BDCs are often seen as big risks. Here’s why that should no longer be the case.
Business Development Companies (BDCs) such as Ares Capital (NASDAQ: ARCC), Gladstone Investment Corporation (NASDAQ: GAIN), Horizon Capital Corporation (NASDAQ: HRZN), and Triangle Capital (NASDAQ: TCAP) should have significant upside with the American economy continuing its steady recovery from The Great Recession.
Created by Congress, BDCs invest in small- and mid-sized companies. Ninety percent of their income must be paid to shareholders in order to qualify for special tax considerations. This feature makes BDCs very attractive to income investors, as some have yields in the double digits.
The improving American economy makes BDCs appealing to all investors.
BDCs perform very well when the economy is growing, as small- and mid-sized businesses fare better. Conversely, when there are dire economic conditions, small-and mid-size companies struggle to grow. Large firms have the resources to endure adverse economic times that small- and mid-size entities simply do not.
Investors should feel positive about those BDCs that survived The Great Recession for a variety of reasons.
If their investment portfolios made it through terrible economic times, they can make it through anything. It’s a tribute to the management of the company in assembling those investment holdings that held up under bear market conditions. For those that were able to maintain their dividend payments, it is even more a tribute to how solid the investments are and how strong the management team is for the BDC.
As it is when you invest in any asset class, thorough due diligence is required for BDCs.
Much of the quality of the portfolio of investments should come from the diversity of the assets. As a timely example, six months ago any asset related to oil and natural gas looked promising. Over the last six months, however, United States Oil (NYSE: USO), a major exchange traded fund for oil, has fallen more than 50%.
During that same period, United States Natural Gas (NYSE: UNG), a major exchange traded fund for natural gas, has dropped more than 34%. Investors should look for a BDC to have diverse holdings so that the portfolio, and the share price, both hold up under any economic conditions.

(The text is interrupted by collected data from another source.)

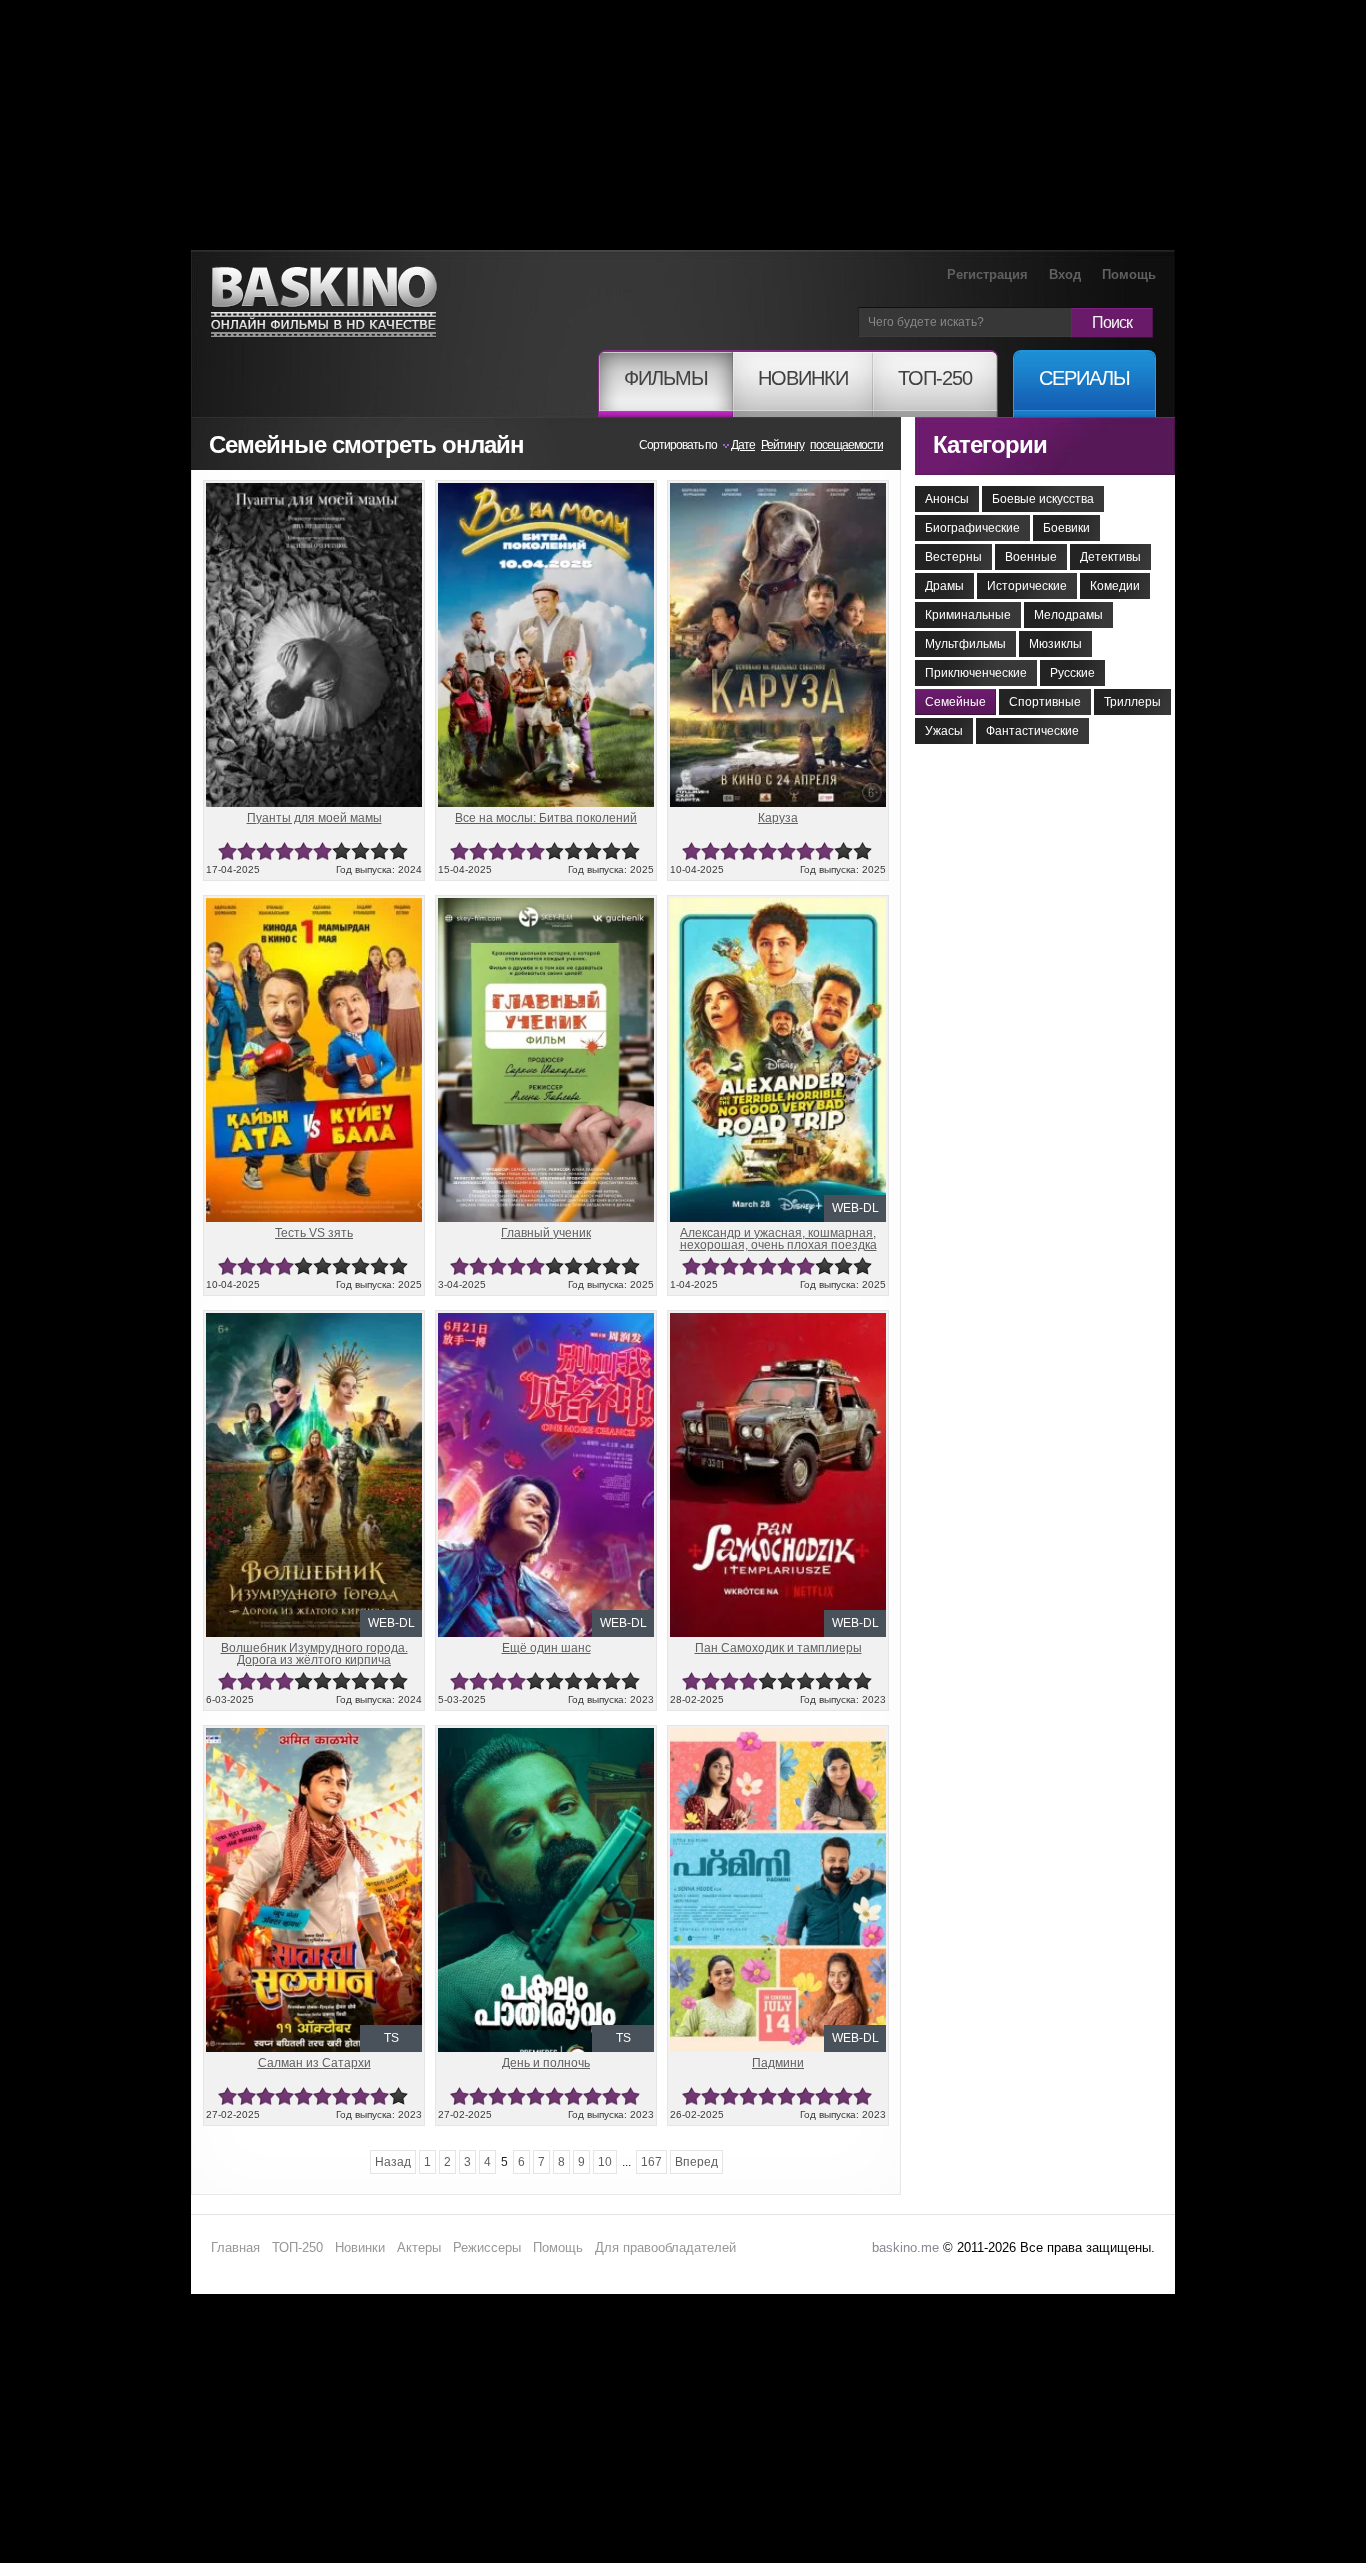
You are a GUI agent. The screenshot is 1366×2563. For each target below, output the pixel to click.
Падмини (778, 2063)
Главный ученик (546, 1233)
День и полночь (546, 2063)
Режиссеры (487, 2247)
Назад (393, 2162)
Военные (1031, 557)
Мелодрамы (1068, 615)
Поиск (1112, 322)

The table below features a number of BDCs that made it through The Great Recession and maintained generous dividend yields with strong earnings growth projected:
|Dividend Yield||Earnings-per-share this year||Projected average earnings-per-share for the next five Years||Short Float*|
|Gladstone Investment Corporation||9.81%||-107.00%||7.00%||0.70%|
|Horizon Capital Corp.||9.82%||-21.30%||5.00%||1.12%|
Source: Finviz; *a short float of 5% is considered to be troubling for a publicly traded company.
Analysts expect each of these five BDCs to experience solid growth over the next five years. Furthermore, the miniscule short floats reveal that few investors think that the share prices of any of these BDCs are going to fall. This short factor is noteworthy, especially in light of the fact that renowned hedge fund billionaire David Einhorn achieved a great deal of prominence in shorting Allied Capital, a leading BDC that eventually collapsed. Einhorn prospered from that position; and wrote about it in, “Fooling Some of the People All of the Time: A Long Short Story.”
Due to the success of people like Einhorn, many have scrutinized the holding of BDCs due to the potential for large profits in shorting the stock, a la Allied Capital.
That the short positions are so modest for Ares Capital, Gladstone Investment Corporation, Horizon Capital Corp., and Triangle Capital is a very bullish sign for investors. Coupled with the high dividend yields and the forecast for growing earnings, the outlook for a substantial total return is compelling.
With the American economy in much better shape, investors should no longer fear BDCs.